L’insegnamento dell’imam: “Distruggere chiese e costruire moschee”
È quindi divenuta chiara tutta l’attività di propaganda jihadista e di indottrinamento al martirio impartito nei confronti di adulti e bambini. Durante le “lezioni di religione islamica”, inoltre, l’autoproclamato imam avrebbe mostrato per mesi a un gruppo di minorenni tra i 4 e i 10 anni immagini di teste sgozzate, raccontato episodi di odio e violenza, oltre che fornire le istruzioni per fabbricare armi e bombe in modo artigianale, secondo i dettami dei messaggi diffusi dallo stato islamico sulla rete di propaganda. Ma nel fascicolo delle indagini dei pm baresi sono compresi anche video con scene di uomini sgozzati da bambini, minori che imbracciano fucili e altri documenti nei quali si parla “dell’obbligo di distruggere le chiese e trasformarle in moschee, individuando l’Italia come obiettivo dell’attività terroristica”.

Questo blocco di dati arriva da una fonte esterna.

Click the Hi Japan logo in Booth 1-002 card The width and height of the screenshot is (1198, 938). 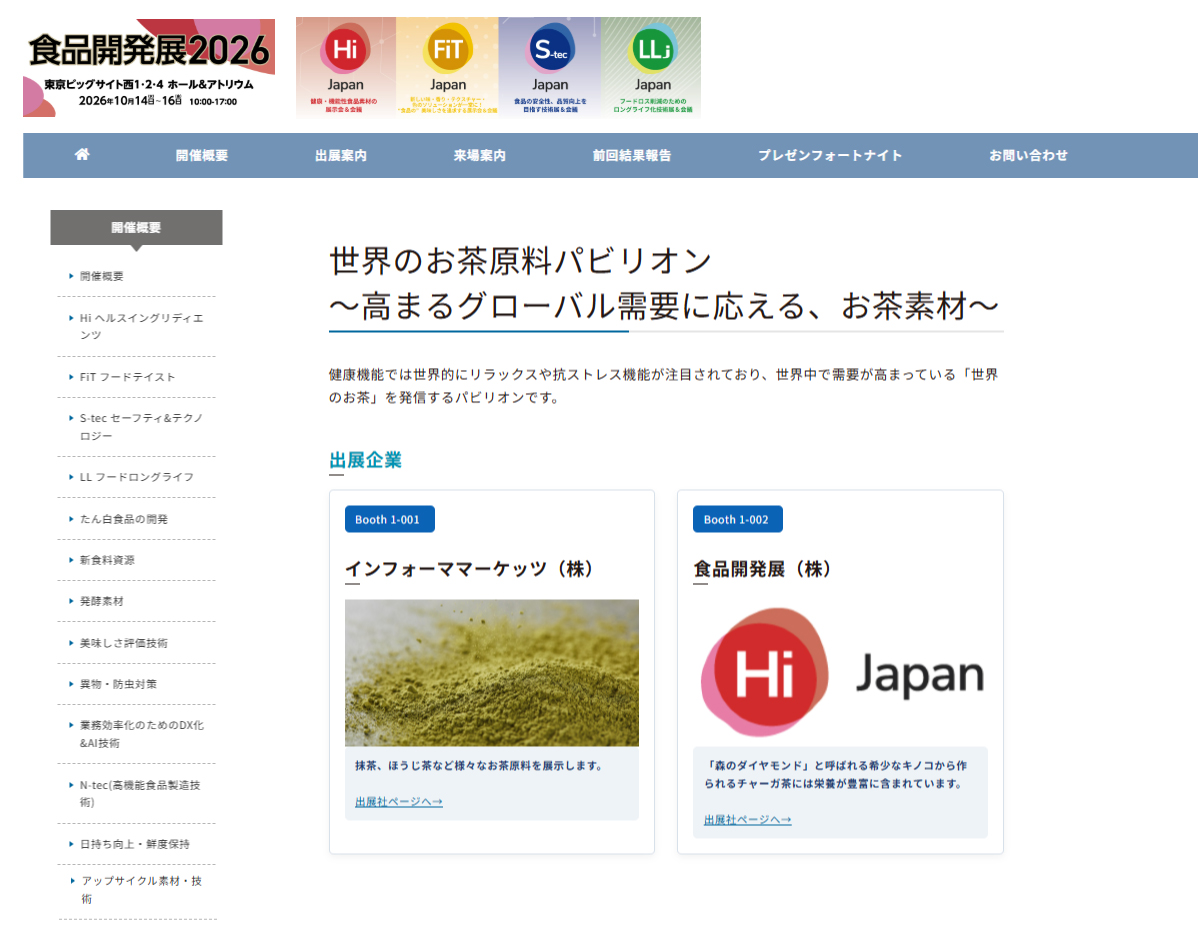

L’indagine conclusa a Foggia ha fatto emergere in maniera più che sostanziale quanto la realtà jihadista “italiana” non debba più essere raffigurata come un mero apporto logistico al network terroristico globale di matrice islamista. Le connessioni rilevate durante le investigazioni con realtà operanti al di fuori dei confini, pongono in evidenza una realtà in continua evoluzione ed un posizionamento dei militanti autoctoni nelle gerarchie medio alte dei gruppi islamisti, anche in considerazione della posizione strategica del nostro Paese nella rete jihadista mediterranea e della continuità delle attività di proselitismo e reclutamento alla base delle progettazioni future delle organizzazioni islamiste.